Makes: 4 to 6 servings
Preparation time: 10 minutes
Baking time: 35 minutes
1 (15.5 ounce) can cannellini beans, rinsed and drained
1 medium white onion, diced (about 1 cup)
½ cup of half and half or cream
1 teaspoon garlic powder
1 teaspoon ground cumin
1 teaspoon fine sea salt
½ teaspoon ground black pepper
4 ounces Monterey jack cheese, shredded (about 1 cup)
3 tablespoons grated parmesan cheese
Chopped fresh basil or parsley for garnish
Sliced toasted baguette or crackers for serving
Preheat the oven to 375 degrees F. Grease a 3 cup baking dish or ramekin with butter.
Add the beans to a medium bowl. Gently mash until they are part smooth, part chunky. Reserve 2 tablespoons of onions, then stir the rest of the onion and the half and half into the beans.

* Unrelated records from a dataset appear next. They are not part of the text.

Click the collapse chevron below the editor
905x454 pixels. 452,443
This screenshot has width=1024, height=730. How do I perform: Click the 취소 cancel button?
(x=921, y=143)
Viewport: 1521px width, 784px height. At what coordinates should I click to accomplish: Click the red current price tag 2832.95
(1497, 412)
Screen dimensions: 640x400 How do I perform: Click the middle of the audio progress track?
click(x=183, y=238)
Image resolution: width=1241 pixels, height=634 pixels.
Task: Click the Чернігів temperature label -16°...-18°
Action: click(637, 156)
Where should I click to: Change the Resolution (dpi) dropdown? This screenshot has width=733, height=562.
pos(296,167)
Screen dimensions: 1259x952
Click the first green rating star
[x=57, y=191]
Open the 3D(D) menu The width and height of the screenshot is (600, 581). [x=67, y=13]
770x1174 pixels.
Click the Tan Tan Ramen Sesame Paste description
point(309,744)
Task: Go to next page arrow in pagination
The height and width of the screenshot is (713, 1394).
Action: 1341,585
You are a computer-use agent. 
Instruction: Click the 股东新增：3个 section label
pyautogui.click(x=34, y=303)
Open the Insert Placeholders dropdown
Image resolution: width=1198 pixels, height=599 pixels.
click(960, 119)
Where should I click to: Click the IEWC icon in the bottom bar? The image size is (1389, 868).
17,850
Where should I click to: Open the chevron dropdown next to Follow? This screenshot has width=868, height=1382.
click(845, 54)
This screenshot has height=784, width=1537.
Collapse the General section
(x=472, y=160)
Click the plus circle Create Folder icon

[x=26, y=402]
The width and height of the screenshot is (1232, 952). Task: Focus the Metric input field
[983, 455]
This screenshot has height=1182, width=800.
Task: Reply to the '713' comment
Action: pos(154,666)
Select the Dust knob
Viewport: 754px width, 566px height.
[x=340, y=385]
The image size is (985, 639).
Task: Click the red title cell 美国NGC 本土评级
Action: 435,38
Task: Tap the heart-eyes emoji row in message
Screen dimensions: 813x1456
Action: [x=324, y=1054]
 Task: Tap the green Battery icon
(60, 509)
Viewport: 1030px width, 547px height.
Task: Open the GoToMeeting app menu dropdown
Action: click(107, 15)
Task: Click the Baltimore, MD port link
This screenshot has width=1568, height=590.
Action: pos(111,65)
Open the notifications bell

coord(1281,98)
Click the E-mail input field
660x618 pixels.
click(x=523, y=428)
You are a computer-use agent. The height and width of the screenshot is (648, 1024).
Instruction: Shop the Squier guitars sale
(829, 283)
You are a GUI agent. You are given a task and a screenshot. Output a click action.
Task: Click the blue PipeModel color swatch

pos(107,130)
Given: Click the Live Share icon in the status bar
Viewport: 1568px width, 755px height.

Next stir in the garlic powder, cumin, salt, and pepper. Reserve 2 tablespoons of the Monterey jack and 1 tablespoon of the parmesan. Stir the remaining cheeses into the beans.
Place the baking dish on a baking sheet in case any dip spills over during baking. Transfer the bean dip to the baking dish. Top with the reserved cheeses then sprinkle with the reserved diced onion. Bake for 30 to 35 minutes until golden brown on top and bubbling.
Garnish with basil or parsley. Serve warm with baguette or crackers.